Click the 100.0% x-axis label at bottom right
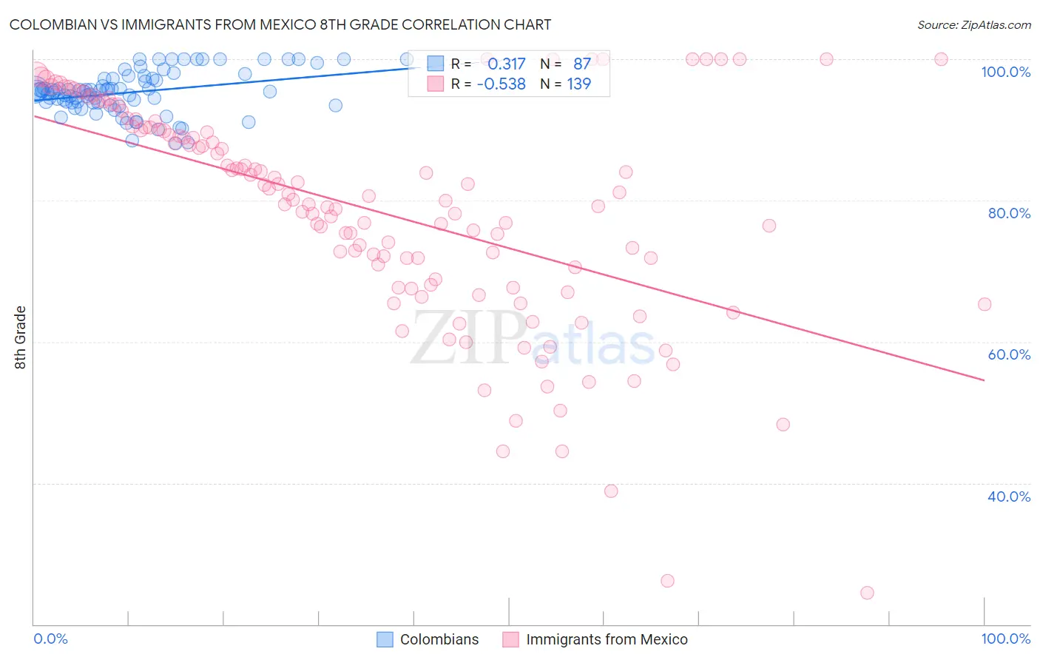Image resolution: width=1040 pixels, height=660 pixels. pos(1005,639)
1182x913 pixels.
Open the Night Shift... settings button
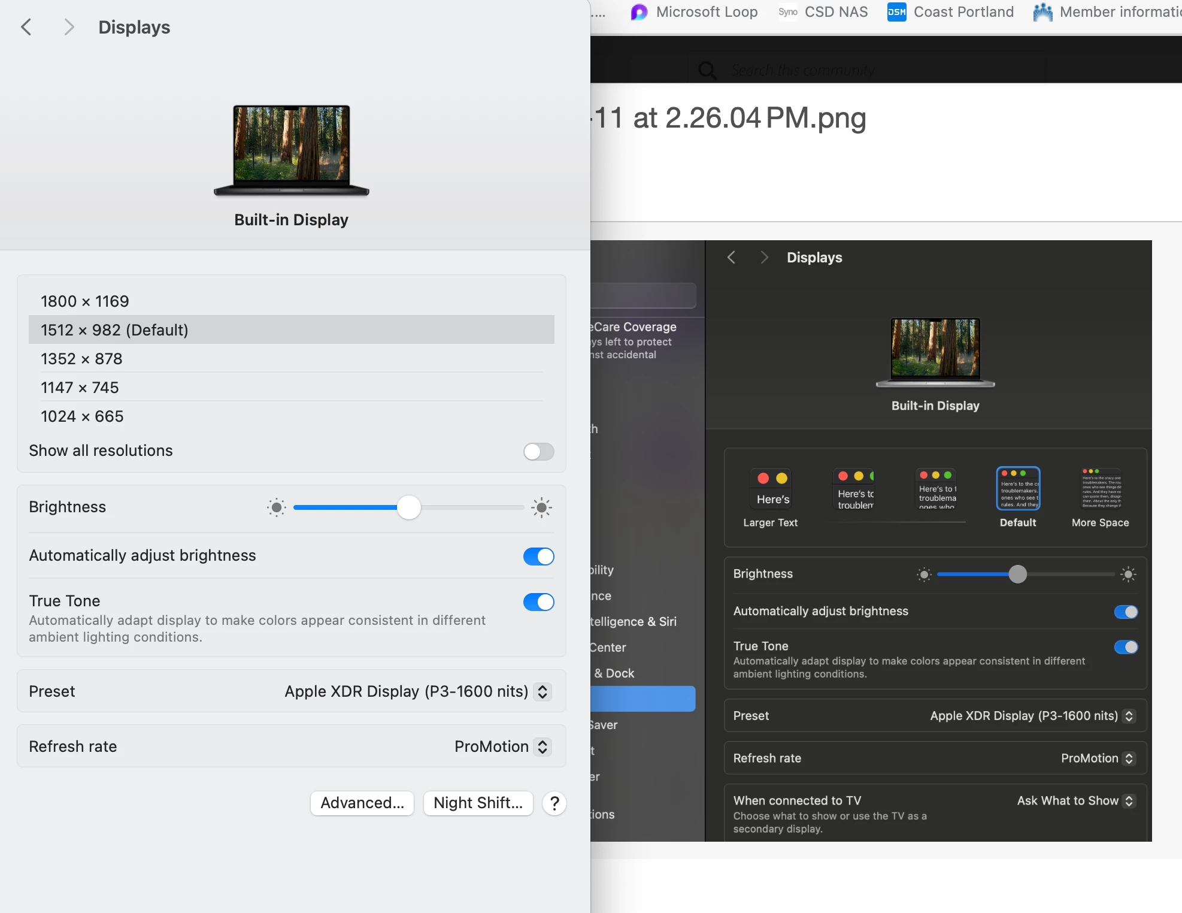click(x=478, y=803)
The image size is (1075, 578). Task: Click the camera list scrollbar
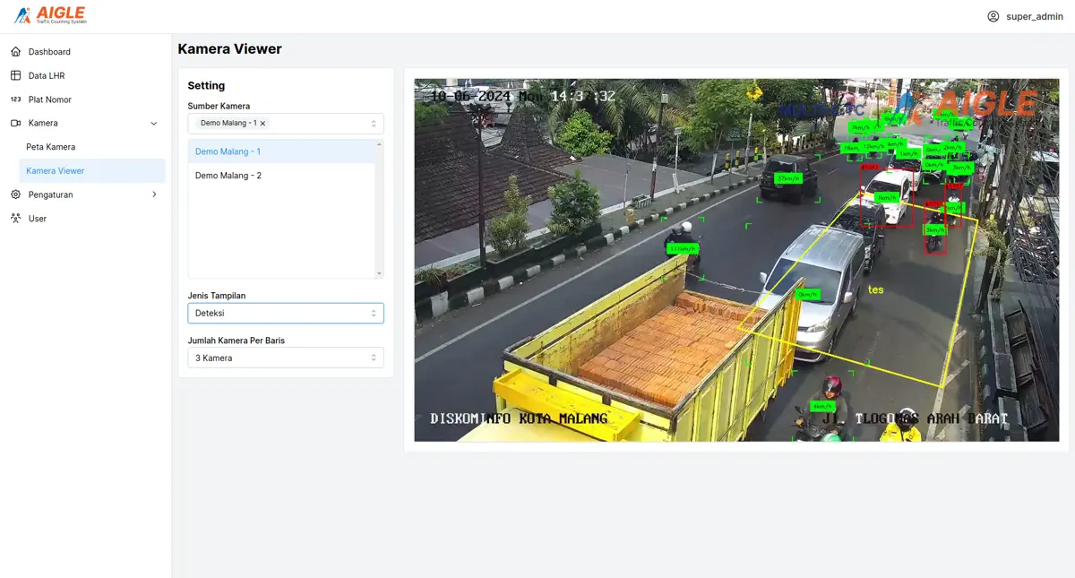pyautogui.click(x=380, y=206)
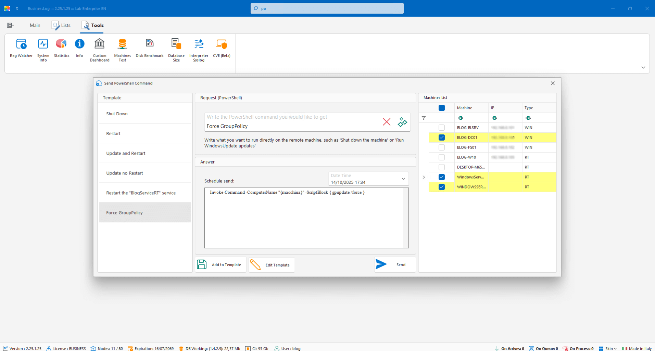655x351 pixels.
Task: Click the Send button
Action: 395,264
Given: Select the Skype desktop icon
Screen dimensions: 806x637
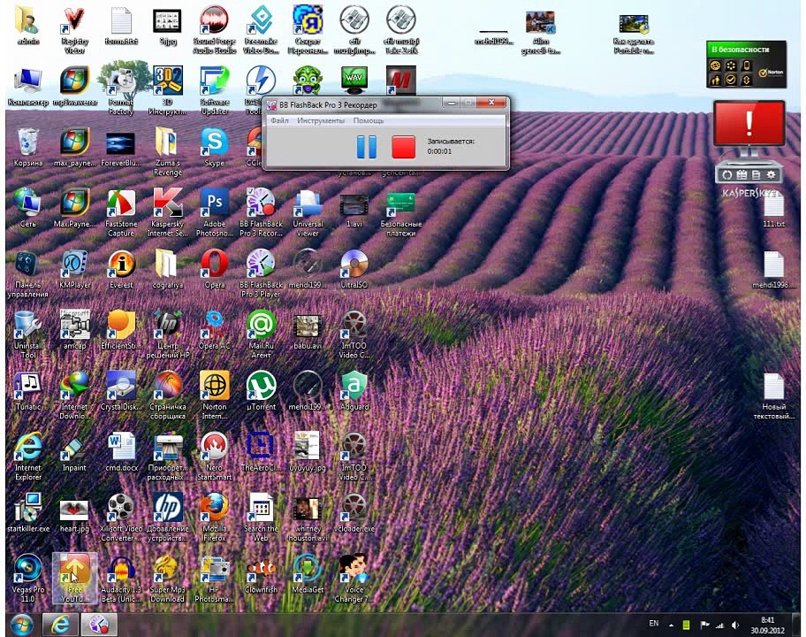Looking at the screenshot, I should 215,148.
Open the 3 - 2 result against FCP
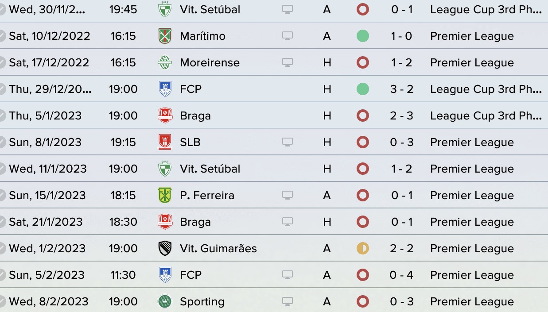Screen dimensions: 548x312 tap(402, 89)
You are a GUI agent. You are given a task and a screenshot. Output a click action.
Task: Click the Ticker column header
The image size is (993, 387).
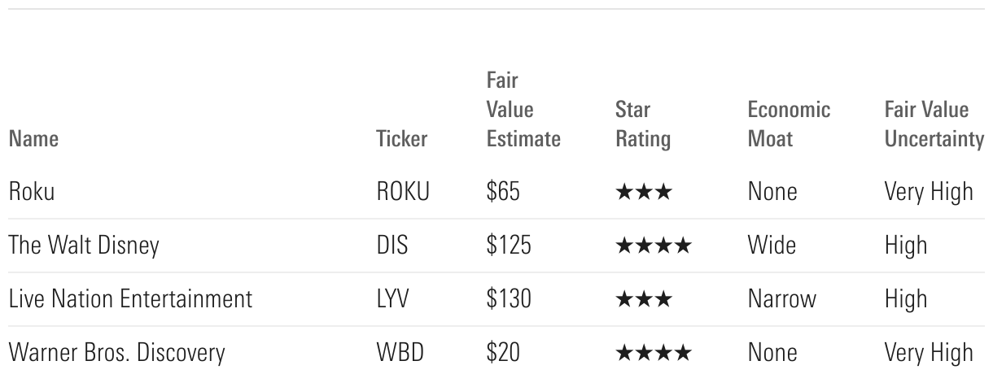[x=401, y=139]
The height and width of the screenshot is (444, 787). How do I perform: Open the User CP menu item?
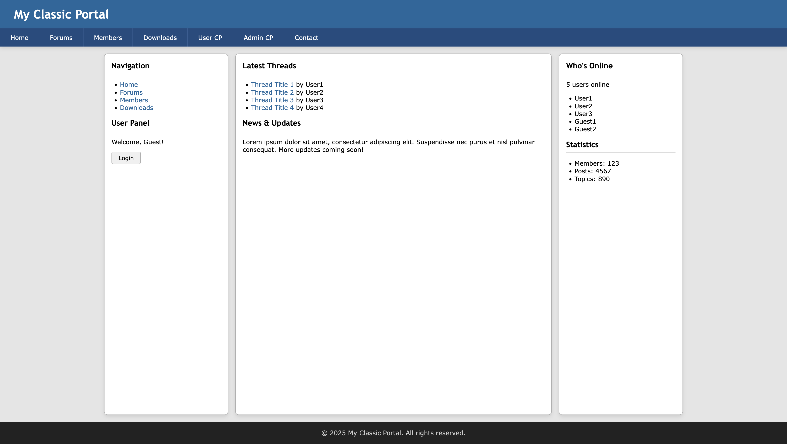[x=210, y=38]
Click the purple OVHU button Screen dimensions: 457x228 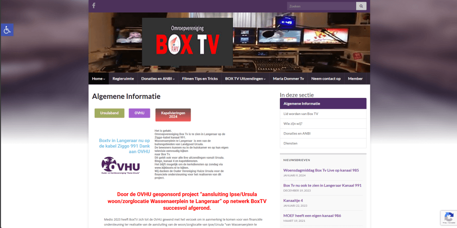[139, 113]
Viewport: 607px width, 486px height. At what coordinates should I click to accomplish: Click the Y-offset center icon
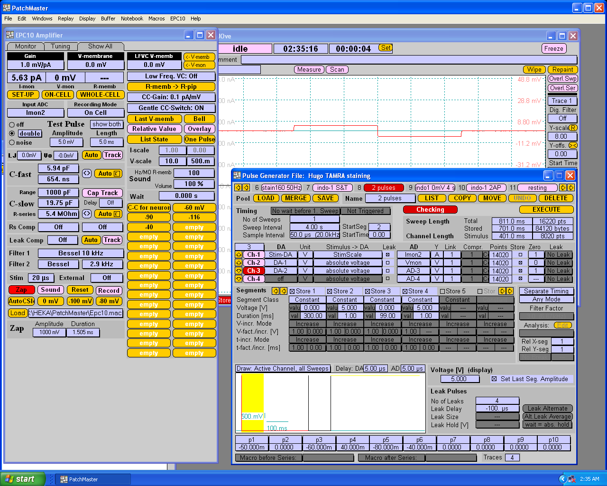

===

Stated goal: Could you replace "scrollbar" with "scroll bar" in the items that begin at the line containing "1182x913 pixels." and stop after the line containing "Screen dimensions: 548x312 tap(402, 89)", changing nothing else and leaving the pictures out?

Task answer:
1182x913 pixels.
Open the Night Shift... settings button
click(x=478, y=803)
The image size is (1075, 578). Task: Click the camera list scroll bar
pyautogui.click(x=380, y=206)
655x351 pixels.
Task: Click the Send button
Action: 395,264
Given: Select the Skype desktop icon
Screen dimensions: 806x637
Looking at the screenshot, I should 215,148.
Open the 3 - 2 result against FCP
Screen dimensions: 548x312 tap(402, 89)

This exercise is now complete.